[Exercise objective] Copy out exactly the lines from the start of the data to the line containing "The height and width of the screenshot is (437, 695).". Include both.

──────── Data provided ────────

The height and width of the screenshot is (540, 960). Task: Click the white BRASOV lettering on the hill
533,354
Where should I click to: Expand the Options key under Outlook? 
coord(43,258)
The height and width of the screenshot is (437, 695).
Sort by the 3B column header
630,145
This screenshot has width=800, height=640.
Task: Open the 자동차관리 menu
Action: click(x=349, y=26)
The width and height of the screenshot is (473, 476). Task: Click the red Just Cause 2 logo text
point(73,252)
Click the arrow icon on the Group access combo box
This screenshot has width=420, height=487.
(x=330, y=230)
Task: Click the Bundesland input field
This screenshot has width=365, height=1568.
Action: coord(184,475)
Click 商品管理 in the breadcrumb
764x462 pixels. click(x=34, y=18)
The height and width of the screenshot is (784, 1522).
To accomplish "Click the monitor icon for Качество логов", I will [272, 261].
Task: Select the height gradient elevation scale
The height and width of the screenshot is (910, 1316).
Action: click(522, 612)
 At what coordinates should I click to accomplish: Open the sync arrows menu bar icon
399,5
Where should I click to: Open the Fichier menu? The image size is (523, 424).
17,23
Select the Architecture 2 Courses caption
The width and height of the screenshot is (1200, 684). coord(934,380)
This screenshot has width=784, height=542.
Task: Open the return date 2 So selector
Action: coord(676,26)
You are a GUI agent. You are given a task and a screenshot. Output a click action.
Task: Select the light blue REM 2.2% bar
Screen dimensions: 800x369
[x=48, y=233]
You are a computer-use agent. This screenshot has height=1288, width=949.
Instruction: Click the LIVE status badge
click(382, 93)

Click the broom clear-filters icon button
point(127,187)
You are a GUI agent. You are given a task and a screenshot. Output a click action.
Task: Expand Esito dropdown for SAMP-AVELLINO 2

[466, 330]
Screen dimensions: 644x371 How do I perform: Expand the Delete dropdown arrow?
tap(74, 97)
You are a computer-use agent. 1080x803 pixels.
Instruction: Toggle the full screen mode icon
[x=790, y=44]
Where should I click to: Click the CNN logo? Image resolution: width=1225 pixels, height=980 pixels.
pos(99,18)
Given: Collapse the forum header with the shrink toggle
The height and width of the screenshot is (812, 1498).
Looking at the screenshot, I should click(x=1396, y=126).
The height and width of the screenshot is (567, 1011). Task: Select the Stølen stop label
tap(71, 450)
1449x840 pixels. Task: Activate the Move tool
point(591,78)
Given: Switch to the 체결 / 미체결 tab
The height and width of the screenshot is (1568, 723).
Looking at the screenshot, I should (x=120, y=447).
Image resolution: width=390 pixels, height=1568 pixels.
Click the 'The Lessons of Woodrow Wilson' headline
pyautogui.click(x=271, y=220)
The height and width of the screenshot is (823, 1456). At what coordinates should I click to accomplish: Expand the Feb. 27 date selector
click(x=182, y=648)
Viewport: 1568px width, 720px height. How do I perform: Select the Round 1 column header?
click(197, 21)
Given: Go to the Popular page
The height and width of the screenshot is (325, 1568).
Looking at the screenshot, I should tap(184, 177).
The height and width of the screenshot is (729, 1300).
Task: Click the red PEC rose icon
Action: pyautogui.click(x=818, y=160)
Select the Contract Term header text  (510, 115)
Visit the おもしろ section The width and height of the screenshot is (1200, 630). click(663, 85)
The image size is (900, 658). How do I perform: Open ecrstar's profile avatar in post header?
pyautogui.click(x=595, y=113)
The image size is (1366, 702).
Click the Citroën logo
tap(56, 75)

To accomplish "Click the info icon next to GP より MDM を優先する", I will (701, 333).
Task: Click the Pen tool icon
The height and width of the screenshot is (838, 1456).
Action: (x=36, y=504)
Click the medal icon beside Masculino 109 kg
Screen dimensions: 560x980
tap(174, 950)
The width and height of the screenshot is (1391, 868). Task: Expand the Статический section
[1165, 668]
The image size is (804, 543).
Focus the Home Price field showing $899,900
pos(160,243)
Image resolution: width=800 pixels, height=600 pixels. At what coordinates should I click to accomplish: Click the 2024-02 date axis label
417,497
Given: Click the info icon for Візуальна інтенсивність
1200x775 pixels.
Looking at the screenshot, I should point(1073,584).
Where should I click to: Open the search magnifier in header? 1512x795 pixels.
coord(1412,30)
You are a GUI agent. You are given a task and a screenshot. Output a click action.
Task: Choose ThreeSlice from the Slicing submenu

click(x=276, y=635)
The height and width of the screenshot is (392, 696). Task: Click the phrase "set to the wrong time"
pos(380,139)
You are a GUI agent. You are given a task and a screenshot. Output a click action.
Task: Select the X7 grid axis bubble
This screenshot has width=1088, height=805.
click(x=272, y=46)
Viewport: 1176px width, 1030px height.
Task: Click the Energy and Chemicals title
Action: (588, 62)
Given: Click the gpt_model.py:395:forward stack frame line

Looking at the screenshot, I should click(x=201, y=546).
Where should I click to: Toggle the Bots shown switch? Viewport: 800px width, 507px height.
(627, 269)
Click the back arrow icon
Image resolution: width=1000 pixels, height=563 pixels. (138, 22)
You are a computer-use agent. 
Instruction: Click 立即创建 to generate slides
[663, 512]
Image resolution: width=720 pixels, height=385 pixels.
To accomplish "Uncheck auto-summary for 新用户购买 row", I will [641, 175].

────────

[The answer]
The height and width of the screenshot is (540, 960). Task: Click the white BRASOV lettering on the hill
533,354
Where should I click to: Expand the Options key under Outlook? 
coord(43,258)
The height and width of the screenshot is (437, 695).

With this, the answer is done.